ResMusica, 10 mars 2023
par Pierre Degott
 
Dirigée par Antonio Pappano, une nouvelle version de référence pour Turandot
Dans la version contenant le finale original de Franco Alfano, Sondra Radvanovsky, Jonas Kaufmann et Ermonela Jaho brillent de mille feux. Lecture enthousiasmante d’Antonio Pappano et des musiciens de l’Académie de Sainte-Cécile de Rome.
 
On avait il y a quelque temps annoncé la fin des enregistrements de studio pour les ouvrages du répertoire dont on ne compte plus les multiples versions. S’il est vrai que depuis un certain nombre d’années les nouvelles propositions pour les grands chefs d’œuvre de l’art lyrique se font essentiellement via le marché du DVD et du Blu-Ray, marché qui a le mérite de fixer pour les générations à venir les grands spectacles de nos meilleures scènes, on se félicitera de l’exception qui semble avoir été fait pour cette nouvelle version du dernier opéra de Puccini. L’enregistrement constituerait presque une première mondiale, puisque c’est la version originale du finale de Franco Alfano qui pour la circonstance a été retenue par Antonio Pappano, celle qui avait été retoquée par Toscanini et qui n’est de nos jours pratiquement jamais donnée. Au grand duo « alla Tristano » se substitue ainsi une véritable scène de théâtre avec échanges et tirades, bien plus crédible dramatiquement, et qui développe plus avant le rôle de l’énigmatique Turandot à qui échoient deux beaux monologues explicitant sa métamorphose amoureuse. Les dernières mesures du finale, plus grandioses que celle de la version que nous connaissons, participent encore davantage de ce grand péplum musical du phénomène de renonciation à l’esthétique vériste qui avait marqué le dernier opéra de Puccini.
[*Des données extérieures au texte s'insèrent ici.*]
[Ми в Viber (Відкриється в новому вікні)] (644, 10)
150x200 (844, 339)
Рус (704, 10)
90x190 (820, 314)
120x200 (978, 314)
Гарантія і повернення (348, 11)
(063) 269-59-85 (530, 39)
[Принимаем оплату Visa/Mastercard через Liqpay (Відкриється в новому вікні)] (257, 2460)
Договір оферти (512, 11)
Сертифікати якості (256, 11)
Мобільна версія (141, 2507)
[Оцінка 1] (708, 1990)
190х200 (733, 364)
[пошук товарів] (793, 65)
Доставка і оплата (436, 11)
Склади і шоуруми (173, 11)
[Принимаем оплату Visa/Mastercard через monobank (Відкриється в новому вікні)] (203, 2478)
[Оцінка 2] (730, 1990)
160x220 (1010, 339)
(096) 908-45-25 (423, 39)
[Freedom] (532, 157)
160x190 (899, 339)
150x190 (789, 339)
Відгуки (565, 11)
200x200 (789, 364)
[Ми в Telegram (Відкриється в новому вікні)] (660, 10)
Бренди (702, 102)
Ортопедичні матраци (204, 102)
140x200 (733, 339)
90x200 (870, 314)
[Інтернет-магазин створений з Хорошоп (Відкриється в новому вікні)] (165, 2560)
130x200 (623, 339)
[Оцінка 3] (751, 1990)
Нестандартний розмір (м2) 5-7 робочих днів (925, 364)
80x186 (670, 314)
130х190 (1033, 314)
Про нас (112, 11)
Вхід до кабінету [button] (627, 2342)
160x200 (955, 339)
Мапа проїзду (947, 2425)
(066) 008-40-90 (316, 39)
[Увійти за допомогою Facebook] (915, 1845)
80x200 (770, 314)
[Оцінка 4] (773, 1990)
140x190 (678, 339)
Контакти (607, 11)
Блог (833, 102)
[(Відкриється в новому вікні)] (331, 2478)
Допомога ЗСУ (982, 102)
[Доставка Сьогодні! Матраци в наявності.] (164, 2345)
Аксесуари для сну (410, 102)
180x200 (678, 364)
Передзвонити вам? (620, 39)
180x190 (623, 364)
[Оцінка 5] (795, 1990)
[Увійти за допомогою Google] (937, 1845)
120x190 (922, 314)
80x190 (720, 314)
Une autre raison de graver en studio cette version pour le disque se trouve dans le véritable travail de relecture opéré par Antonio Pappano à la tête des forces de l’Académie Sainte-Cécile de Rome. Jamais le modernisme de l’orchestration, qui annonce Stravinski par sa violence tout en évoquant tour à tour Debussy, Strauss ou Bartók, n’aura sonné à nos oreilles avec autant d’évidence, et rien ne ressemble moins à notre Puccini vériste et sentimental que cette éblouissante fresque chorale et instrumentale. Une réussite qui nous confirme les affinités d’Antonio Pappano avec l’univers puccinien. Sur le plan des performances vocales, cette nouvelle version n’a rien à envier à ses grandes devancières, même si l’ultime opéra de Puccini a jusque-là été plutôt gâté par le disque. Connue du public pour ses incarnations belcantistes, Sondra Radvanovsky fait valoir une puissance et une sûreté vocales à toute épreuve, alliées à une science accomplie du pianissimo et de la messa di voce. Sa conversion à l’amour est particulièrement convaincante sur le plan dramatique, même si le timbre n’a pas les mille chatoiements de celui de la grande titulaire d’aujourd’hui, Anna Netrebko. Au timbre lui aussi obscurci par ses récentes prises de rôle, Jonas Kaufmann ne dispose pas des aigus claironnants et rayonnants de certains de ses illustres prédécesseurs, mais ses phrasés doux et veloutés font merveille dans ce rôle et suffisent à le hisser parmi les plus beaux Calaf de ces dernières décennies. A leurs côtés, Ermonela Jaho est la plus exquise des Liu, même si son médium est parfois instable en regard de la luminosité et de l’onctuosité de ses pianissimi dans l’aigu. Sa douceur et sa fragilité sont des atouts éminemment appréciables dans un tel entourage. Notons enfin le Timur noble et racé de Michele Pertusi, ainsi que le Ping au legato crémeux du baryton Mattia Olivieri, belcantiste confirmé lui aussi, qu’on se réjouit de trouver au disque. Michael Spyres est un luxe inutile pour les quelques phrases de l’empereur Altoum, mais personne ne se plaindra que le marié est trop beau.

On aura compris qu’il ne s’agit pas là de la énième version de Turandot, mais bel et bien d’une lecture appelée à enrichir considérablement notre connaissance et notre perception de l’œuvre. Des comme ça, on en redemande.